By ROB HARRIS
AP Global Soccer Writer
Crystal Palace’s Wilfried Zaha takes a knee in support of the Black Lives Matter movement before the English Premier League soccer match between Aston Villa and Crystal Palace at Villa Park in Birmingham, England, Sunday, July 12, 2020.
LONDON (AP) — A 12-year-old boy was arrested by police after Crystal Palace player Wilfried Zaha highlighted racist abuse he received ahead of Sunday’s Premier League match at Aston Villa.
The racist messages and images referenced the Ivory Coast international being Black and showed the Ku Klux Klan. They were sent on Instagram from a user who referenced central England-based club Villa in their name.

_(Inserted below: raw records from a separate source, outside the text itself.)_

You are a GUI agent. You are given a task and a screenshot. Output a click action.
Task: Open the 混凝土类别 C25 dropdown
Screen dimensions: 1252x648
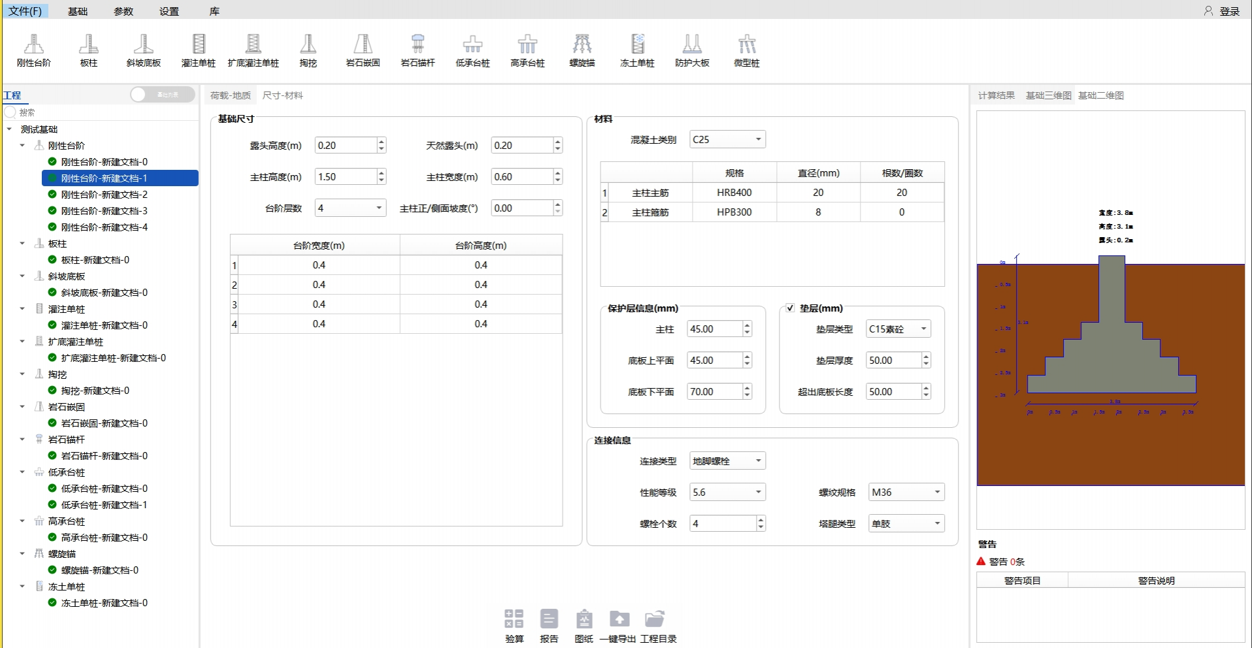pyautogui.click(x=727, y=140)
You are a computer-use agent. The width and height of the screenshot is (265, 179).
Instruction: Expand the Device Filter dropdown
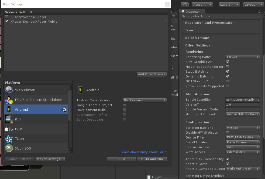point(242,137)
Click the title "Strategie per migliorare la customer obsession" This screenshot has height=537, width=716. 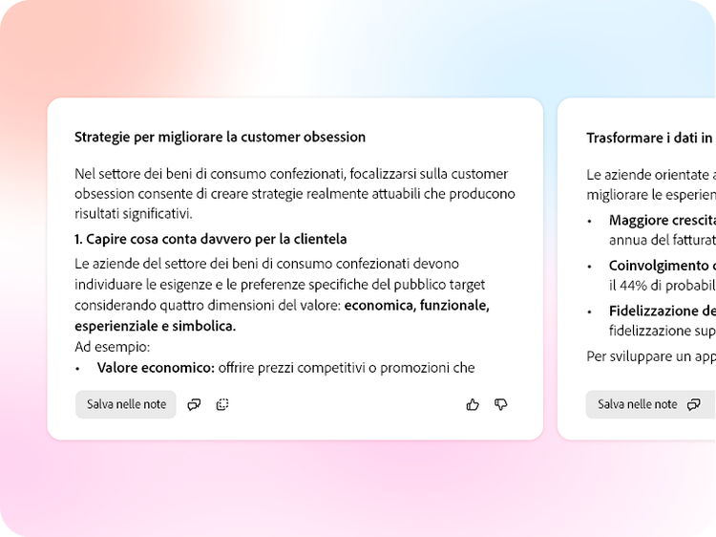220,138
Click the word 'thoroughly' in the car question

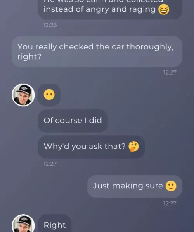coord(150,47)
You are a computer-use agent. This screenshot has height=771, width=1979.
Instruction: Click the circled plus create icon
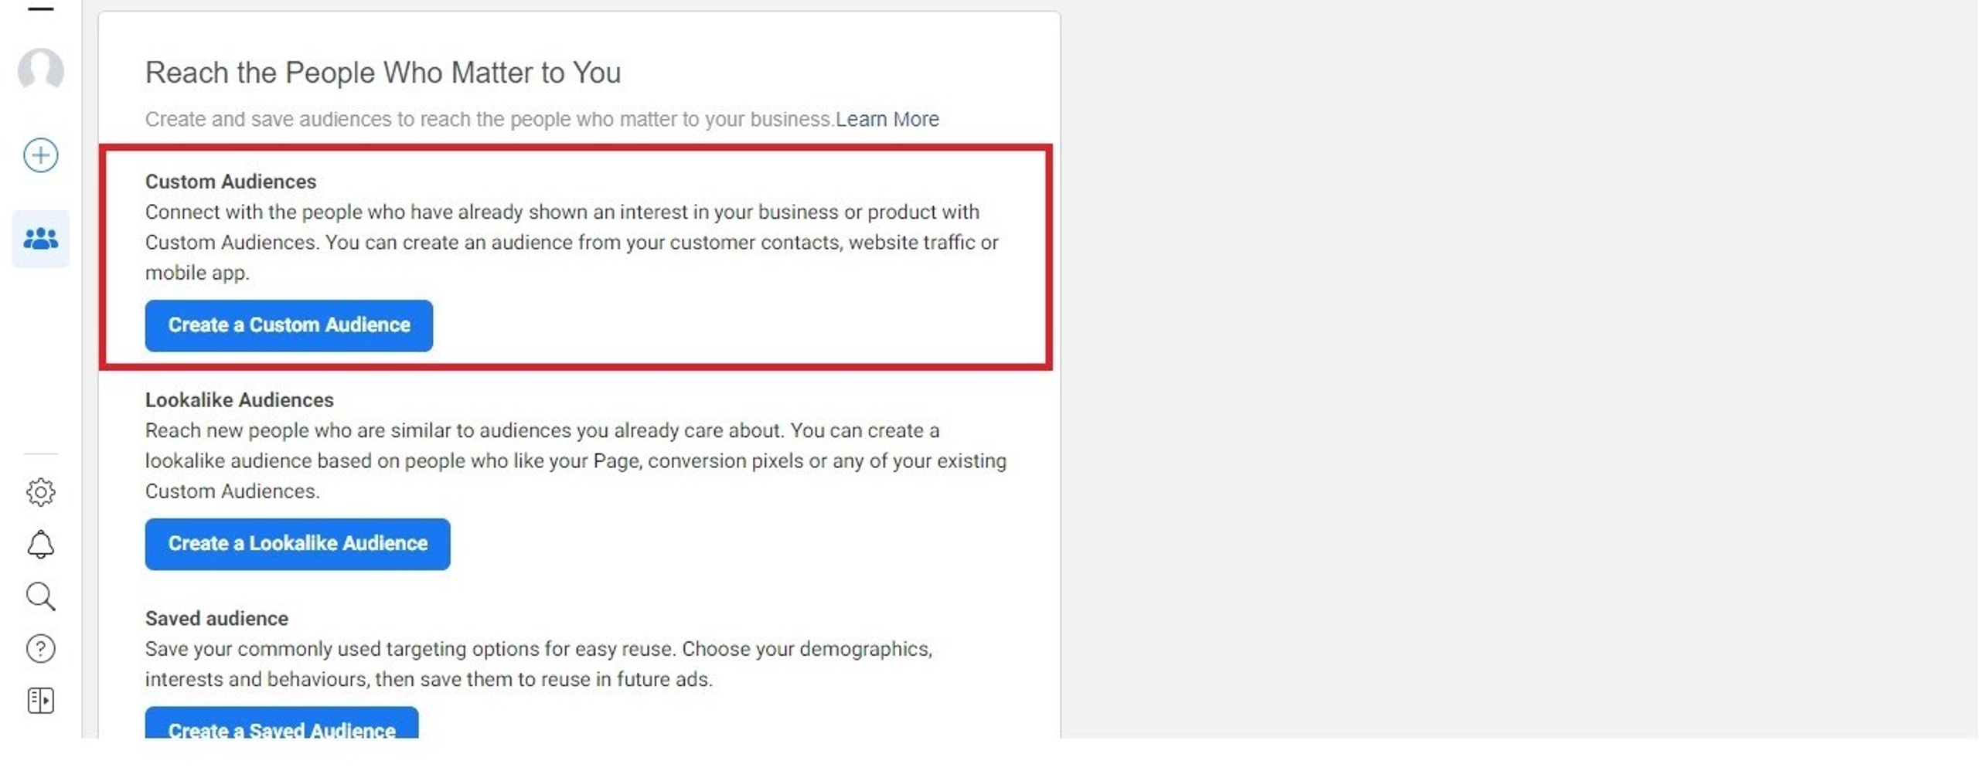(x=40, y=155)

“Woke up to this today," Zaha posted on Twitter alongside screenshots.
“We were alerted to a series of racist messages sent to a footballer today and after looking into them and conducting checks, we have arrested a boy,” West Midlands Police said on Twitter. “The 12-year-old from Solihull has been taken to custody. Thanks to everyone who raised it. Racism won’t be tolerated.”
Before kickoff at Villa Park, Zaha — like all players in recent weeks — took a knee as part of the Black Lives Matter campaign.
“He is very unhappy and he’s entitled to be," Palace manager Roy Hodgson said after the 2-0 loss. “These cowardly, despicable acts from people … presumably trying to get some sort of advantage for the team they support, maybe trying to put some doubts into the head of one of the opposition team’s star players.
“It’s very sad that people resort to the type of abuse that he resorted to … and yet we expect the player who is being hurt by these comments just to shrug his shoulders and take it as part and parcel of the game."
The Premier League has launched a reporting system to allow players to report abuse that can be followed up by authorities.
“This behavior is completely unacceptable and the Premier League stands alongside Wilfried Zaha in opposing this, and discrimination in any form," the league said in a statement. “We will continue to support players, managers, coaches and their family members who receive serious discriminatory online abuse."